Google penalties are a psychological phenomenon, and the fear of receiving a Google penalty has become an integral element of the SEO landscape. Negative SEO, with the intention to cause a Google penalty is then a fear redoubled, as it represents fear of both a perpetrator of negative SEO and the Google penalty itself. “There is nothing to fear but fear itself” comes to mind then, as while the detrimental effect of negative SEO and penalties is real, it is also amplified and even distorted by personal interest, speculation and emotion. As both the perceived and real threats of negative SEO evolve, here are a few observations on understanding the psychological aspects of negative SEO.
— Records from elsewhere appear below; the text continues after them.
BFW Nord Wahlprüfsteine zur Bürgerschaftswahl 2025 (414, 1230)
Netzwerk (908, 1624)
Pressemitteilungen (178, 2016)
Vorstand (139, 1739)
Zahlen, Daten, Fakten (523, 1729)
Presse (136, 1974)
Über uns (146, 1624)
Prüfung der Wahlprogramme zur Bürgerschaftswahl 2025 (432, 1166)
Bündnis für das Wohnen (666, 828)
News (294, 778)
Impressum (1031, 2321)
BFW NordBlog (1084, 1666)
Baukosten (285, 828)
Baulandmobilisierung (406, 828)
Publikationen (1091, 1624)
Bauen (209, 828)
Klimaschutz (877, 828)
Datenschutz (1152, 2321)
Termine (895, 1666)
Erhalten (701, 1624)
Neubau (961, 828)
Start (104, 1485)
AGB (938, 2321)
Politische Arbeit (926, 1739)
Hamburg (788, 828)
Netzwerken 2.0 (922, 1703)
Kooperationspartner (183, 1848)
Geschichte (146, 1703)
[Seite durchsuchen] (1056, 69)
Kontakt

Point 1# – Most sites have Negative SEO
Almost every link profile out there has its share of scraper and auto-generated sites linking to it, which in enough quantity can themselves cause a penalty. If you’ve ever hired an SEO firm in say the past ten years then unless they were truly extraordinary they will have built links Google sees as artificial, and if you haven’t hired an SEO service provider but tried to do it yourself you’ll almost certainly have artificial links also. So whatever the intention or source of a link may be, most people who have tried to rank a site will at some point have built the kind of links used by people engaging in negative SEO. The intention is different, the means often very similar.
Point 2# – Negative SEO is based on your point of view
Take two scenarios:
– I hire a guy from fiverr.com to blast a million blog comments to a site to potentially cause a penalty
– I hire a Western SEO firm for $3,000-$10,000+/mth with a strong reputation to increase my rankings, they outsource comment spam and get substantial ROI results.
The intentions of these scenarios are ostensibly opposite. From a more analytical point of view such as the Google Webspam Team might employ however, they are more similar than we might want to admit. They are both spam and they both result in artificial links as defined by Google’s Webmaster Guidelines. For all the frenzy about penalties and the fear of negative SEO then, many sites have been negatively SEO-ing their own sites for years. Separating personal emotion from the nature of the links themselves is perhaps the key quality of link analysis, and if you have suffered from negative SEO staying cool and thinking clearly can get you on the fast track to identifying those links which are most likely intended to hurt your site and stay focused on how best to help your site recover and grow.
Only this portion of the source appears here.